For a while it fell on Trump son-in-law Jared Kushner to "solve" the opioid crisis. Then the task was very quietly delegated to, of all people, administration liar Kellyanne Conway. There's still no commitment to spending any serious amount of money to combat what the White House has called a national emergency, mind you, but there have been meetings held and reports filed and everyone agrees that reducing opioid abuse is urgent in principle, if not practice.
Meanwhile, the Republican tax plan is about to make the problem much, much worse. The Senate's version of the bill repeals the requirement that most Americans either have insurance or pay a tax penalty for not having it. The intent of the repeal is to deprive the insurance marketplace of the sort of younger, healthier individuals that don't think they need health insurance, until one unfortunate day in which they do; by removing these individuals from the insurance pool, insurers are left to insure a population that skews older, and sicker, which raises premiums and hopefully, Obamacare opponents presume, renders those markets untenable for insurers and the insured alike.
The hitch to all of that is that the people who do not think they need health insurance or who do not want to pay for it can also be people with serious, or potentially fatal, addiction problems.
Amid a spiraling opioid epidemic and record-high alcohol-related deaths, the legislation could put Obamacare on track toward a “death spiral,” says Keith Humphreys, a Stanford psychiatry and former Obama drug policy adviser. He adds that the health-related provisions would hurt most in places that voted for Republican politicians: Those counties that swung for Trump in the election had higher rates of “deaths of despair,” or deaths from alcohol, drugs, and suicide. [...]
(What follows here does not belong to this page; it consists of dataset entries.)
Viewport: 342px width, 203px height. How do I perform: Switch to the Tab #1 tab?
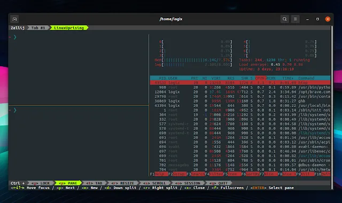pos(38,28)
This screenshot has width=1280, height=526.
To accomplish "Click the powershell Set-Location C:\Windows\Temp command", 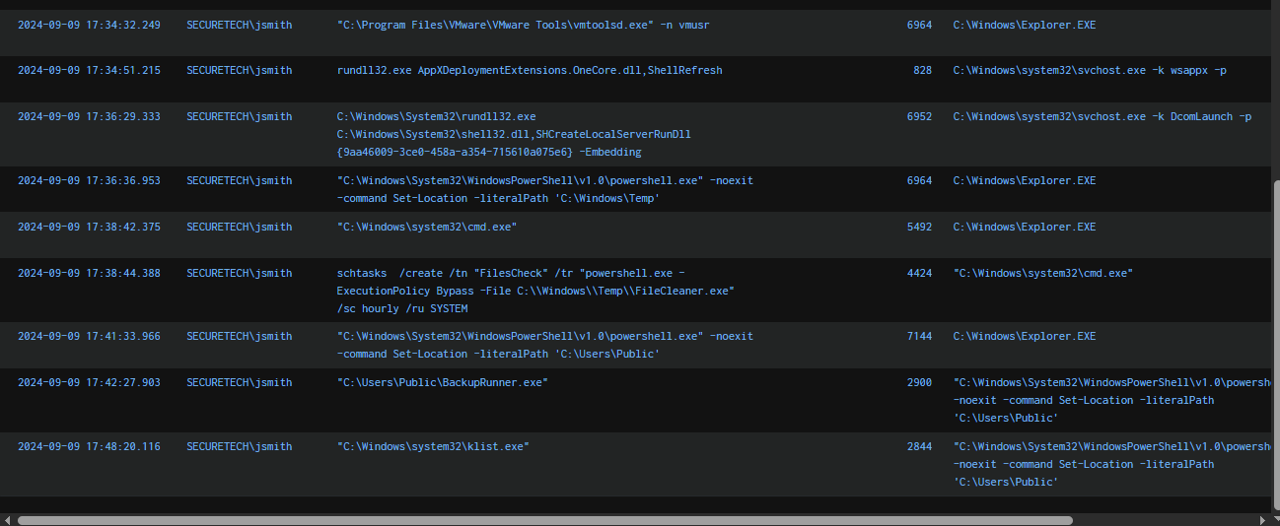I will (544, 189).
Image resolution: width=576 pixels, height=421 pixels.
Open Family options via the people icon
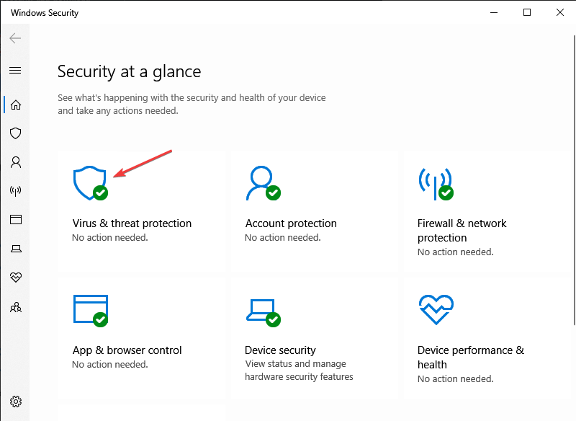coord(16,307)
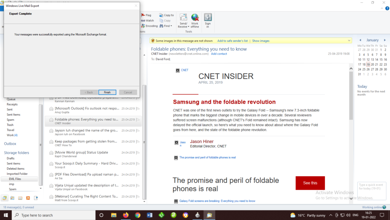This screenshot has height=220, width=390.
Task: Click Finish in the export dialog
Action: pyautogui.click(x=107, y=92)
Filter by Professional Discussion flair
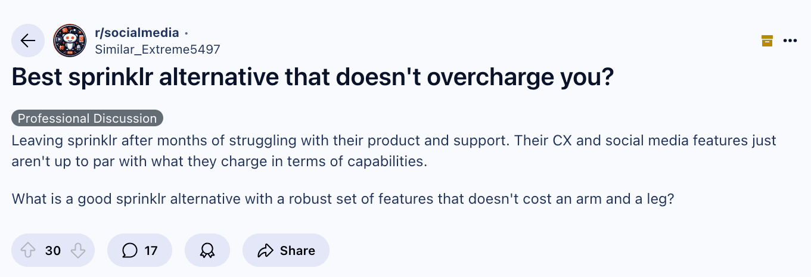The height and width of the screenshot is (277, 811). (87, 118)
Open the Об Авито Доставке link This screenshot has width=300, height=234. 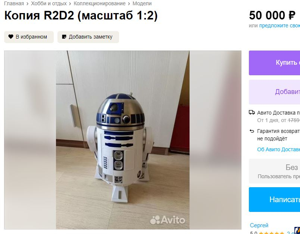[x=278, y=149]
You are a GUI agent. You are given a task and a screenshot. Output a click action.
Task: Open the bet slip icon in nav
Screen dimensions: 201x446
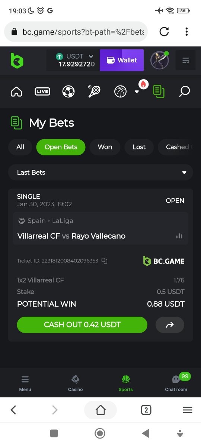pos(159,91)
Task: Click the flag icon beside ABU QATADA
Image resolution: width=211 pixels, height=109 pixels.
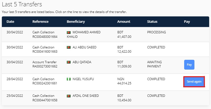Action: click(69, 62)
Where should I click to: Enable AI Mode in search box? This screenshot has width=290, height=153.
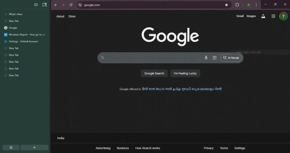point(231,58)
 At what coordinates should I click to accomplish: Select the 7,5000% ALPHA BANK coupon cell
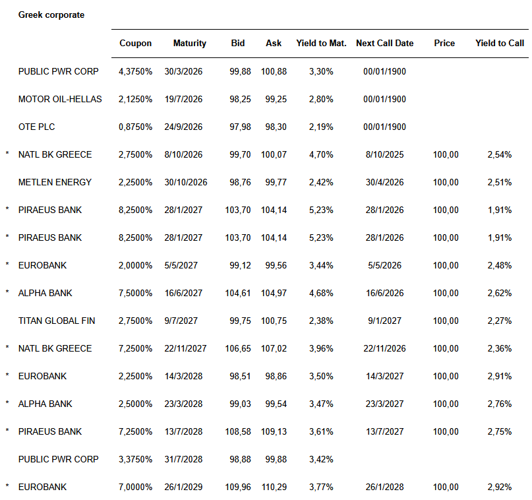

Many of those who would lose insurance—either because they choose not to buy it or because they’re priced out due to rising premiums—are likely to be young or low-income, two groups with particularly high substance abuse rates, notes Keith Humphreys. Just a few weeks of addiction treatment can be prohibitively expensive for many Americans. “Not having insurance will make them vulnerable,” added Humphreys. “One thing that is consistent when you talk to addicted people is how they never thought this would happen to them.”
The GOP Tax Scam is a "working definition of a tax boondoggle" for banks, big oil, developers—and it still needs to pass both houses of Congress before it becomes law. Call your members of the House AGAIN TODAY at (202) 224-3121, and tell them you are absolutely furious and they must vote NO.
The whole point of universal health insurance is that nobody, in general, "expects" to have health problems. But they happen anyway, reliably, and to everyone. The people who don't think they need health insurance, or can't afford health insurance, or simply want to spend their money on other things then show up in the nation's emergency rooms with life-threatening problems and no ability to pay, boosting medical costs for everyone else.
Destabilizing the insurance markets will, of course, kill people. But simply axing the individual insurance mandate will kill Americans as well, and those suffering from opioid addiction are disproportionately in that group. Treatment for such addiction is expensive. For most Americans without insurance, it is unattainable.
The Republican pledge to "solve" this crisis, then, continues to seem insincere.